Sabe aquele sentimento de quando você assistia aos filmes do Steven Spielberg na infância e sentia que o mundo era muito maior e mais misterioso do que a gente imaginava? Pois é, galera, parece que o mestre resolveu abrir o baú de memórias e entregar exatamente isso em Disclosure Day. A gente passou anos vendo blockbusters genéricos que seguem a mesma fórmula, mas aqui a pegada é diferente. Não é apenas um filme de ficção científica, é um verdadeiro evento cinematográfico que tenta resgatar aquele deslumbramento puro dos anos 80, onde a curiosidade vencia o medo.

O negócio é o seguinte: Disclosure Day não tenta reinventar a roda, mas sim polir a roda mais icônica da história do cinema. Enquanto muita gente esperava algo na vibe de War of the Worlds, que é mais um thriller de ação seco e direto, o que recebemos foi algo muito mais sentimental e idealista. É aquele tipo de cinema que faz você se sentir criança de novo, com aquela sensação de que algo extraordinário está prestes a acontecer logo ali na esquina. O hype estava alto, e eu confesso que achei que poderia ser apenas nostalgia barata, mas o resultado final é absurdo.

Imagem DISCLOSUREDAYTRAILER4

A trama gira em torno de Daniel Kellner, interpretado pelo Josh O'Connor, um especialista em cibersegurança que resolve fazer a jogada da vida dele ao roubar dados da Wardex. O que ele encontra é uma conspiração governamental que já dura quase 80 anos, escondendo a verdade sobre visitas alienígenas na Terra. É aquele clima clássico de "o governo sabe de tudo e não conta nada", que a gente ama. O Daniel passa boa parte do tempo fugindo de agentes que querem recuperar as informações a qualquer custo, transformando o filme em uma perseguição frenética.

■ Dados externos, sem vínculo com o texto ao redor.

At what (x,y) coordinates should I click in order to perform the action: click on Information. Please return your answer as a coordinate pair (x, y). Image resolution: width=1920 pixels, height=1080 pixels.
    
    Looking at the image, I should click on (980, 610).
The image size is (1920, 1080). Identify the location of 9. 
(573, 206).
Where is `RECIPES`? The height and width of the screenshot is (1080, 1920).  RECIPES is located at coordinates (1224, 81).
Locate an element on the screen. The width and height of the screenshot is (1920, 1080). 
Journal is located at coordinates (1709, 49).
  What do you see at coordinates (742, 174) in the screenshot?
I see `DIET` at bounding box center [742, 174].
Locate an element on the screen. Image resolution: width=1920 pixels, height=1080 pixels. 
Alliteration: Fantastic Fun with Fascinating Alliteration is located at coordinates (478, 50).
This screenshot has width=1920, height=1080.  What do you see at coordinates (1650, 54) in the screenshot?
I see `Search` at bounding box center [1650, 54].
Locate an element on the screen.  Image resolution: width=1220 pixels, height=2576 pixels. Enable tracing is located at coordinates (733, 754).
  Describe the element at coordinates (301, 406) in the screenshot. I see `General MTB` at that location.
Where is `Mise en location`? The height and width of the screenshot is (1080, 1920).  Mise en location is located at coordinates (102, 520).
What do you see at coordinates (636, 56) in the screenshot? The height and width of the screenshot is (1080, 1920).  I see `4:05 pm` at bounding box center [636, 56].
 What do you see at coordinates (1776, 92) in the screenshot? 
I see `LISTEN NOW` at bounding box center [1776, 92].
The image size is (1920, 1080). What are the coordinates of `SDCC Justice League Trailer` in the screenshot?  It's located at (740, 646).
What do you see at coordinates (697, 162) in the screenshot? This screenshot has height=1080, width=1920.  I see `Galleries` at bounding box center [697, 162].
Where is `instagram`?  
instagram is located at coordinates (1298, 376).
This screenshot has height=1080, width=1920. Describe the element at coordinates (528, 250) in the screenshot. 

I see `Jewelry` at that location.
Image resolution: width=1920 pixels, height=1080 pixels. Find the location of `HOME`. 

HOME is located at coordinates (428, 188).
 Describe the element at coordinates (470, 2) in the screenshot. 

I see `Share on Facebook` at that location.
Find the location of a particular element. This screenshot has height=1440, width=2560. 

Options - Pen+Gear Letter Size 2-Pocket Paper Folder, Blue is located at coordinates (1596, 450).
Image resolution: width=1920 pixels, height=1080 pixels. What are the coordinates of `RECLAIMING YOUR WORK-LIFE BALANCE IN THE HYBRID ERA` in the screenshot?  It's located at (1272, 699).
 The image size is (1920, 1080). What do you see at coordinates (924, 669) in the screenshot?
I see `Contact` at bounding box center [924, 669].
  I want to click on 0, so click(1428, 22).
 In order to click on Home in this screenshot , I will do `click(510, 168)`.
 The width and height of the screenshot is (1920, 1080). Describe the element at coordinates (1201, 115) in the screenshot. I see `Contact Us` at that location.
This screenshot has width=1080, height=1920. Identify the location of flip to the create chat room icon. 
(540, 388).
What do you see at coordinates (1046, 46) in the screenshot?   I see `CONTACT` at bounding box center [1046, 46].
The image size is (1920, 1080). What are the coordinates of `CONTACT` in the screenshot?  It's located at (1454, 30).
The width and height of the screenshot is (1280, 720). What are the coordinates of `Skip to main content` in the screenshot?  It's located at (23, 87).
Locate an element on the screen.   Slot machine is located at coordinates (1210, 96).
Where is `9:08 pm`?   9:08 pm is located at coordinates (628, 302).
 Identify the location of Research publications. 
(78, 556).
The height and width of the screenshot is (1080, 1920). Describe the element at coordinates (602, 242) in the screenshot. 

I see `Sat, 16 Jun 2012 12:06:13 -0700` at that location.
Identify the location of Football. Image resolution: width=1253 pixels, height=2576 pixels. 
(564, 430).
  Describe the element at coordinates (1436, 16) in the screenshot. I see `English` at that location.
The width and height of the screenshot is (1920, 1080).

Para guiar o nosso protagonista nesse caos, entra em cena Hugo Wakefield, vivido pelo fenomenal Colman Domingo. O Hugo é um ex-membro da conspiração que agora dedica a vida a expor a verdade para o público, servindo como a bússola moral da história. Enquanto isso, a Emily Blunt brilha como Margaret Fairchild, uma meteorologista de Kansas City que acaba entrando na mira dos conspiradores depois de transmitir, sem querer, uma mensagem em língua alienígena. A dinâmica entre esses personagens é o que segura a onda do filme e impede que a história vire apenas um amontoado de cenas de ação.

Imagem 242153528542758542

O que mais me chamou a atenção aqui foi como o Steven Spielberg fundiu referências de seus próprios clássicos. A gente sente a influência de Close Encounters of the Third Kind naquela atração sobrenatural pelo desconhecido, mas também tem a urgência de E.T. nas cenas de fuga. Tem até uns momentos de ação com saltos de trens que lembram demais as aventuras de Indiana Jones. É como se o diretor tivesse pegado tudo que funcionou entre o final dos anos 70 e o início dos anos 90, incluindo a vibe de Jurassic Park, e condensado em um único roteiro.

Imagem APIV68Z4C__06839.1625718638.500.659

Sobre a estrutura, o filme funciona quase como um longa de perseguição, lembrando bastante o ritmo de Minority Report. O Daniel e a Margaret começam em caminhos separados, com ele se escondendo em mosteiros e casas seguras, enquanto ela é movida por forças misteriosas que eventualmente os unem. Essa construção gradual cria uma tensão absurda e faz com que o encontro dos protagonistas seja extremamente satisfatório. Não tem aquele enchimento de linguiça comum em filmes modernos; cada cena serve para empurrar a trama para frente.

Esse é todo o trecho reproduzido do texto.